Simple, eh? Yep, but still not so easy. I visited this popular vantage point on the Marin shore a half dozen times before I made this shot last year right about this time. The scene is best in fall and winter, when the chances of morning fog are lowest and the incoming rains clear the skies overnight.

A few lessons I learned during those outings:

  • Shaky piers, tripods, and passing runners don’t mix.
  • Gloves are better than coffee to warm the hands.
  • A $10 flashlight makes it easier to operate a $5,000 camera.
  • The sun never oversleeps. I often do.
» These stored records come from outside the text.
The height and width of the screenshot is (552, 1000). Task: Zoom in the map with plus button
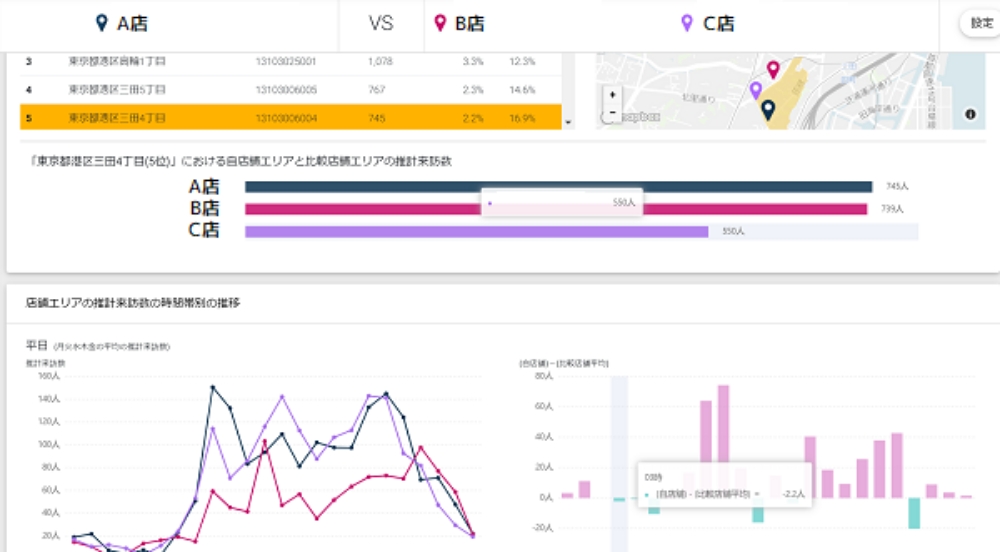613,94
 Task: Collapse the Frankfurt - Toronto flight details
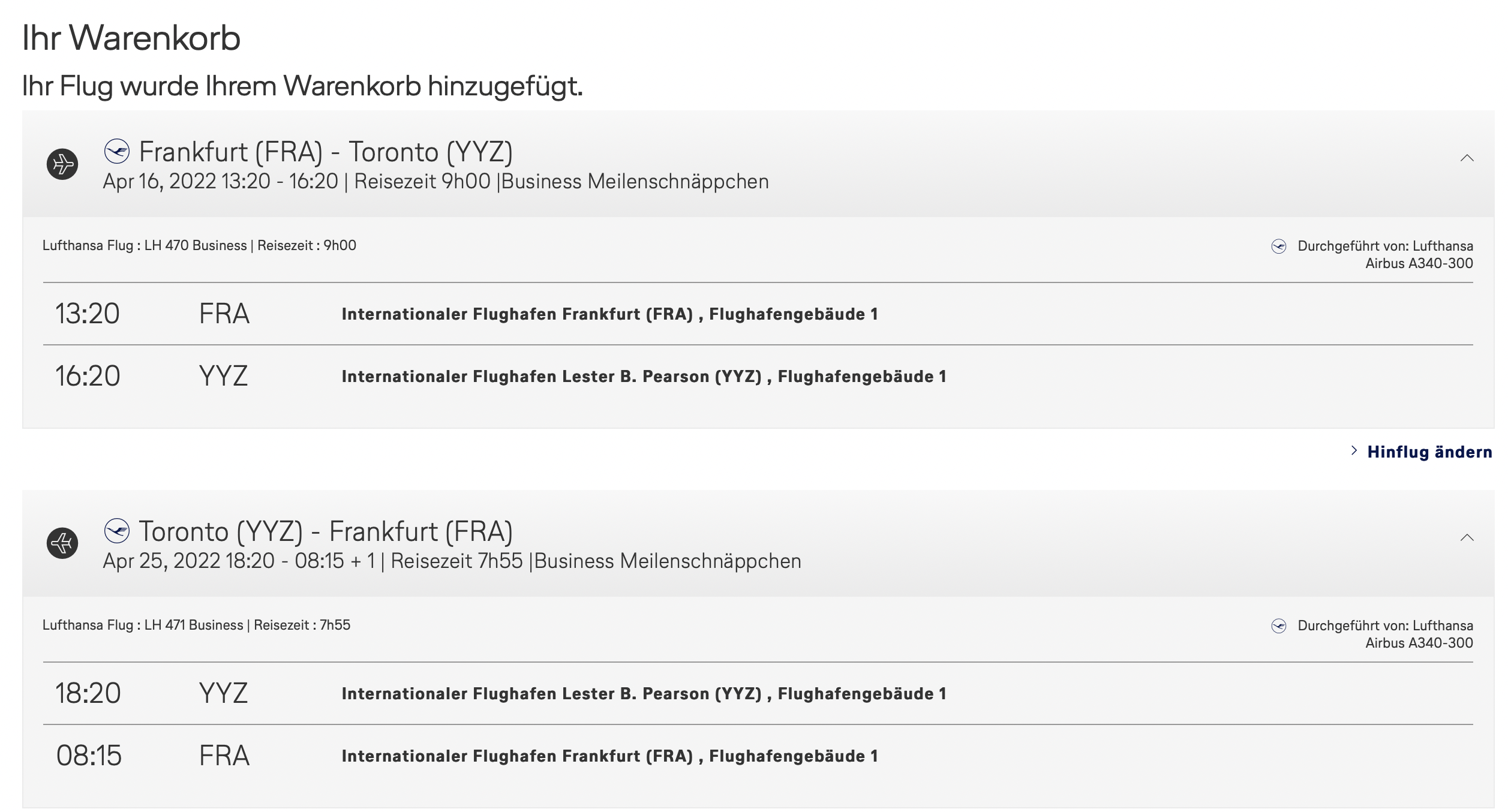click(x=1467, y=158)
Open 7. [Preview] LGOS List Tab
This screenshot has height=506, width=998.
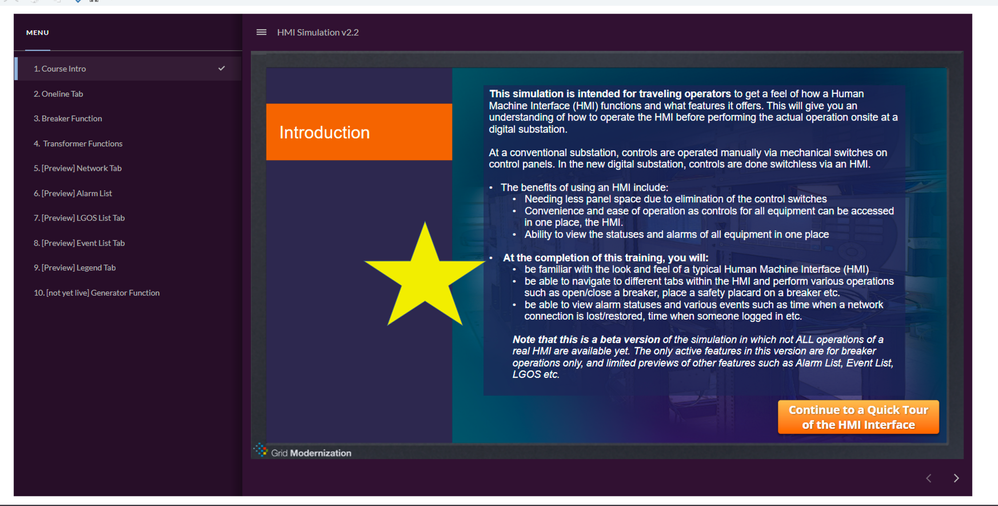pyautogui.click(x=128, y=218)
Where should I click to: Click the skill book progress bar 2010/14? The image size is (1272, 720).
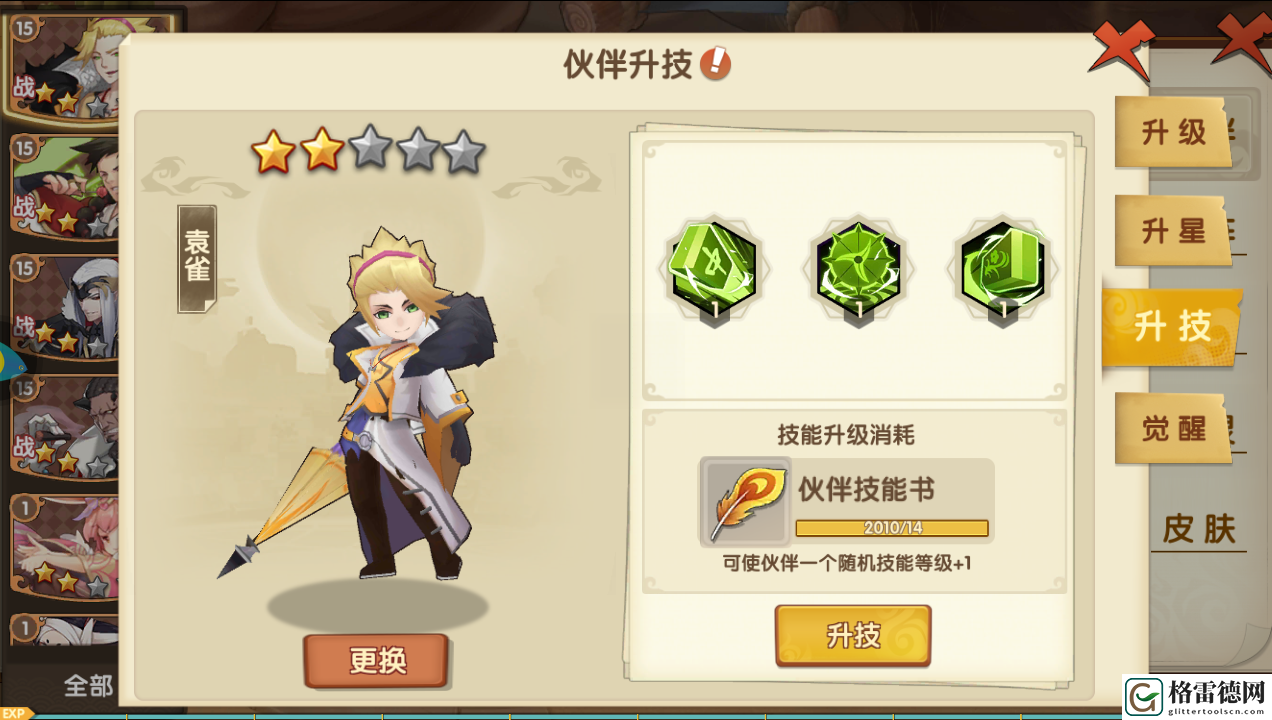892,527
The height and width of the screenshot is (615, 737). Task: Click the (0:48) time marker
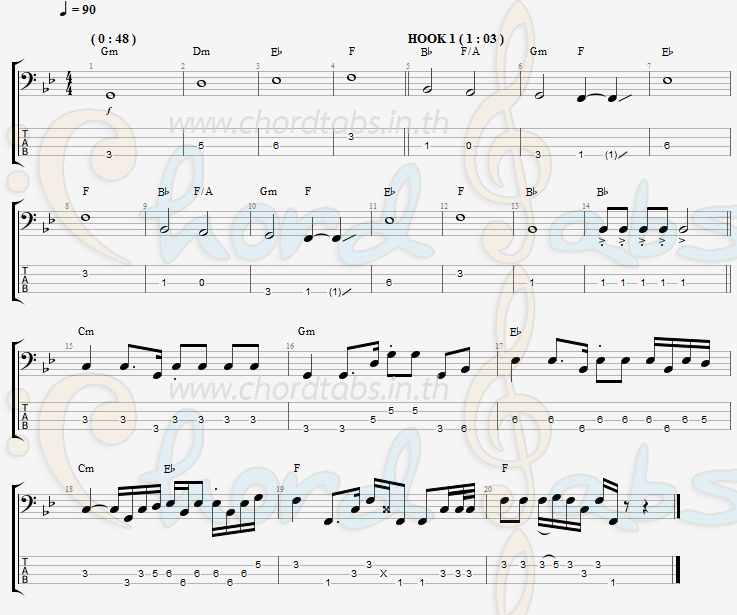click(x=113, y=39)
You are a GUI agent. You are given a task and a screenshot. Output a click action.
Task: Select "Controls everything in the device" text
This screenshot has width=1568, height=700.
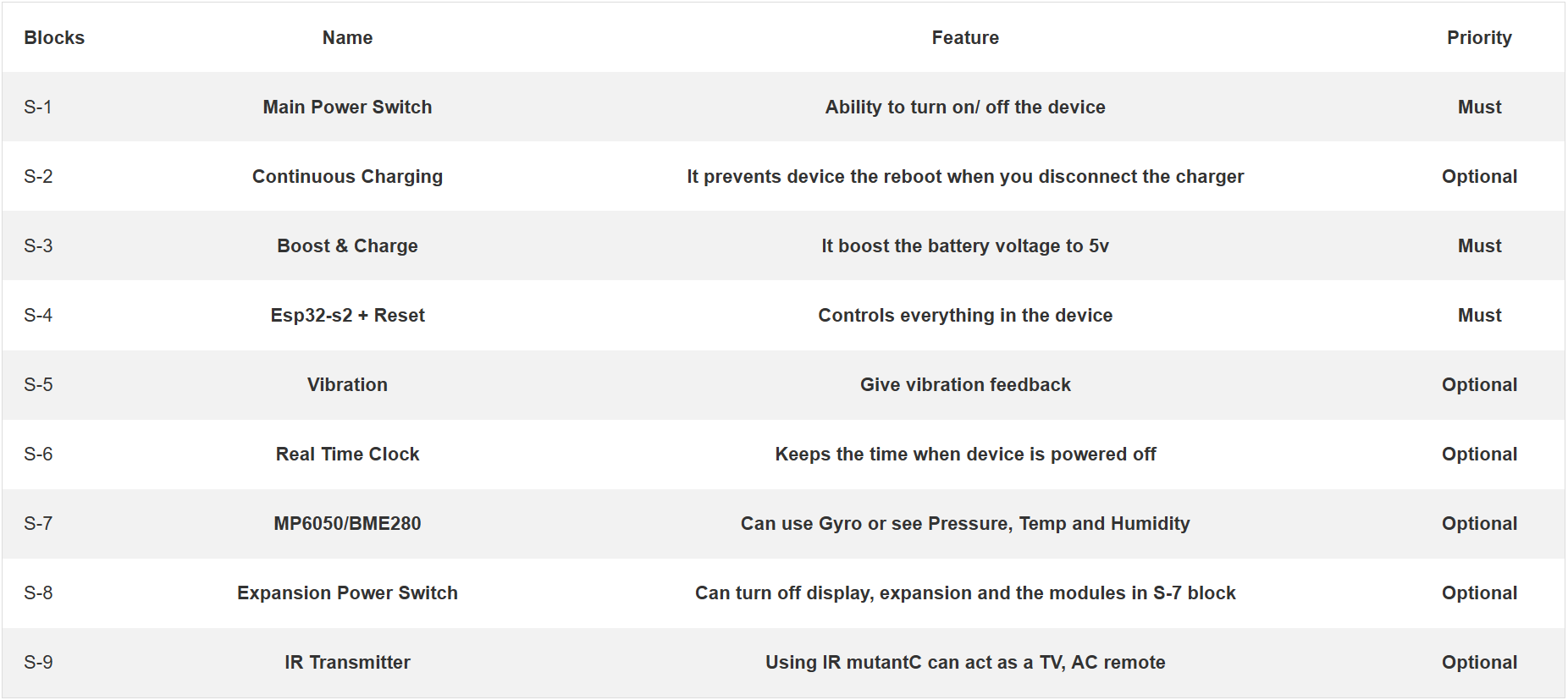(x=965, y=316)
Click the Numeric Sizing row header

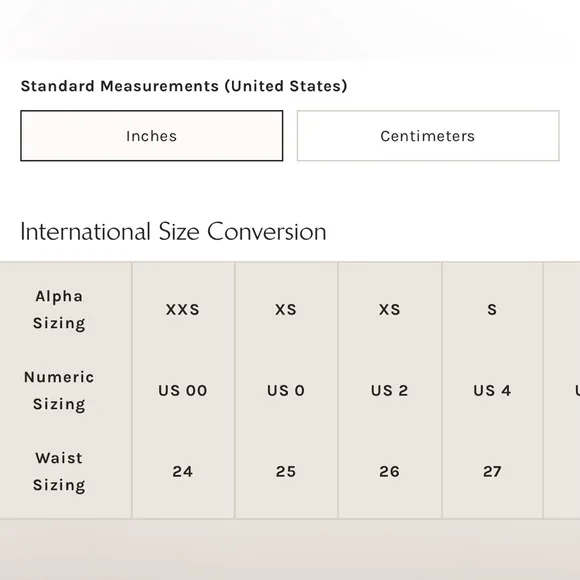[59, 391]
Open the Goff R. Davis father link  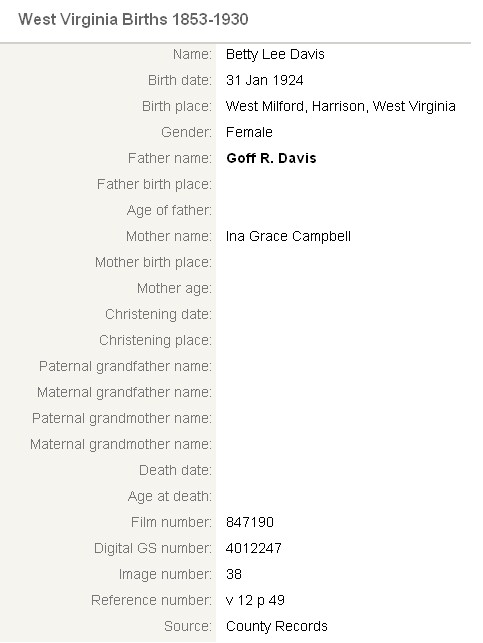tap(271, 158)
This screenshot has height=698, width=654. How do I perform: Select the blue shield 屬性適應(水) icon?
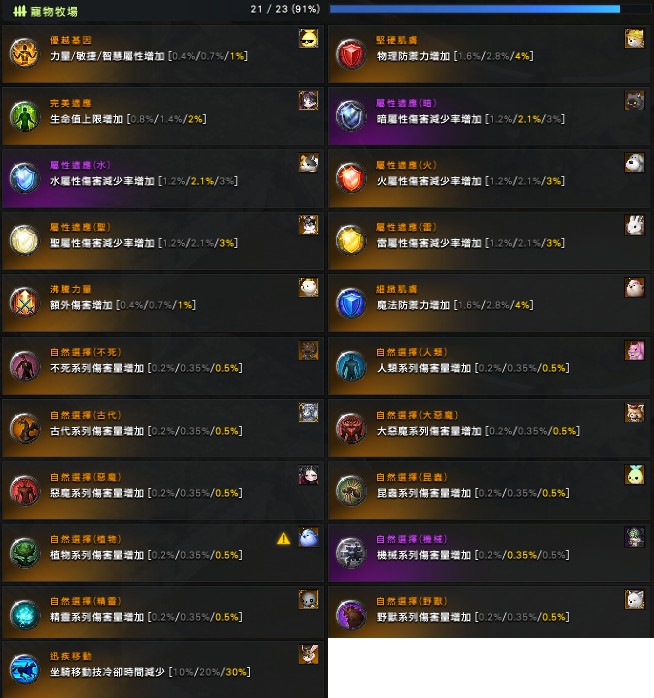[24, 178]
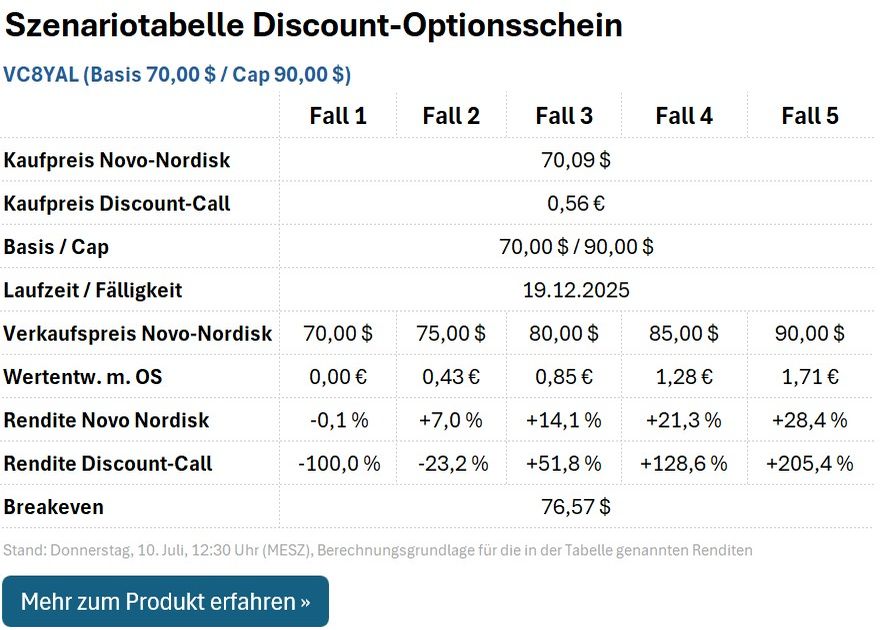Select the 1,28 € Wertentwicklung cell
880x630 pixels.
[x=684, y=377]
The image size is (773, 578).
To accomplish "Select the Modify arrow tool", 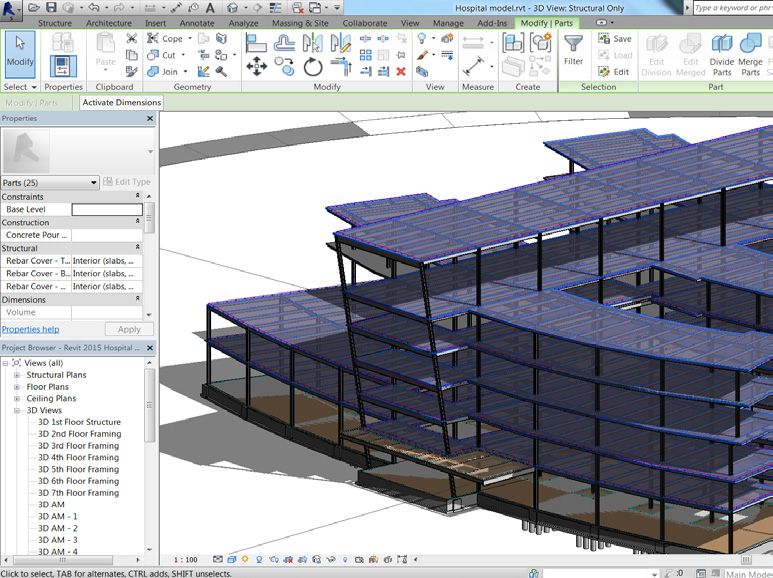I will pyautogui.click(x=20, y=52).
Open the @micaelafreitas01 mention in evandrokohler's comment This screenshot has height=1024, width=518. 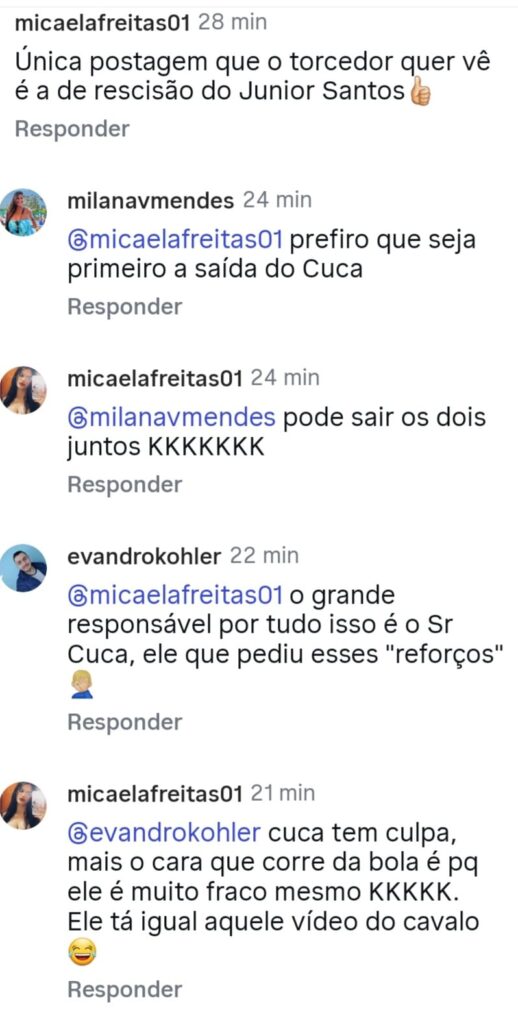coord(175,596)
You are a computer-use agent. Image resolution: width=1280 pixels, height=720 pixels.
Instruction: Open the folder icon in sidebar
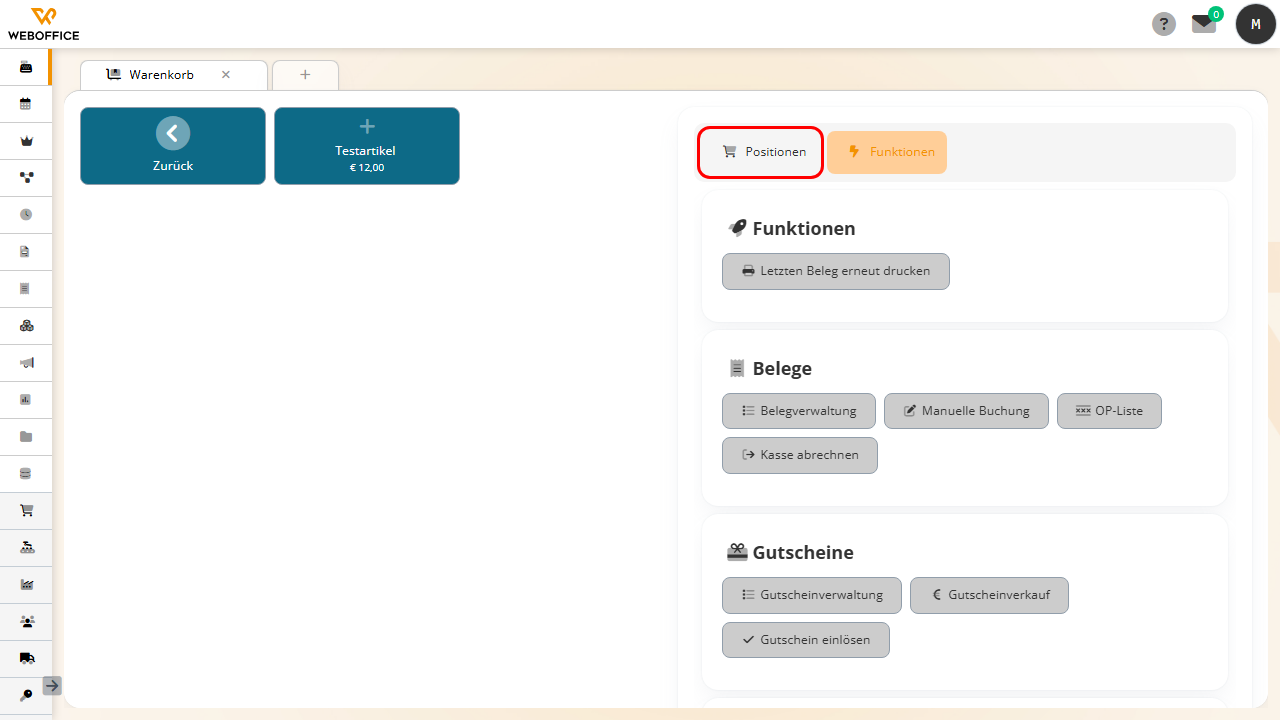point(26,436)
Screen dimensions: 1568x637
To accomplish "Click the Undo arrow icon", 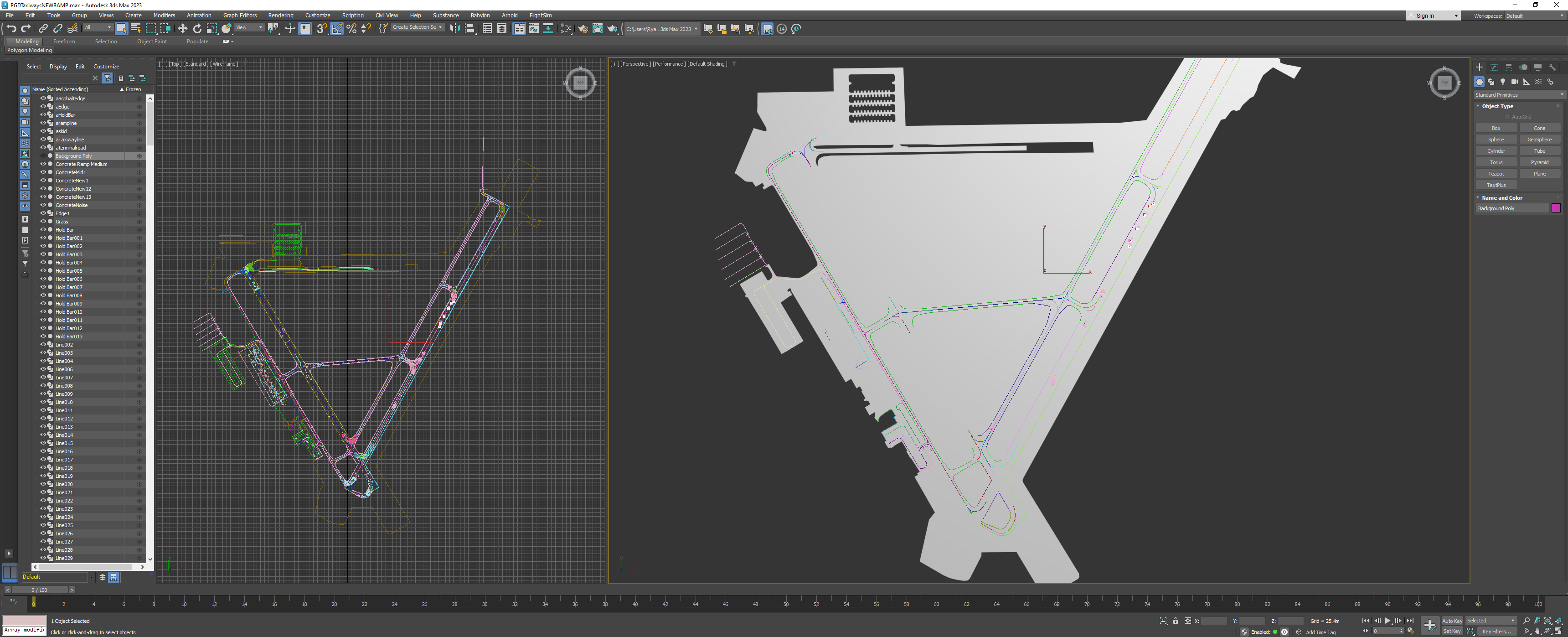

One other thing (something from my journalism days):

  • Always take the picture. Even if you’re not sure what’s going to happen with it, someone else may have an idea about it some other day — in this case Marin Magazine for its November cover.

Want to have this photo on your wall? Of course you do. Visit my gallery on The Marin Store.

California Dreamin’ (Marin County style)

Novato and Fairfax theaters

Lots of work this month with little time to write, but I want to share some of the images I made for the August issue of Marin Magazine and its annual Editors Choice awards. The package featured a perfect day in each Marin community, from Sausalito to Novato to Point Reyes Stations. I was fortunate enough to be able to photograph the entire series. Click on the image above for a quick slideshow (and a bit of California dreamin’ on this summer’s day.)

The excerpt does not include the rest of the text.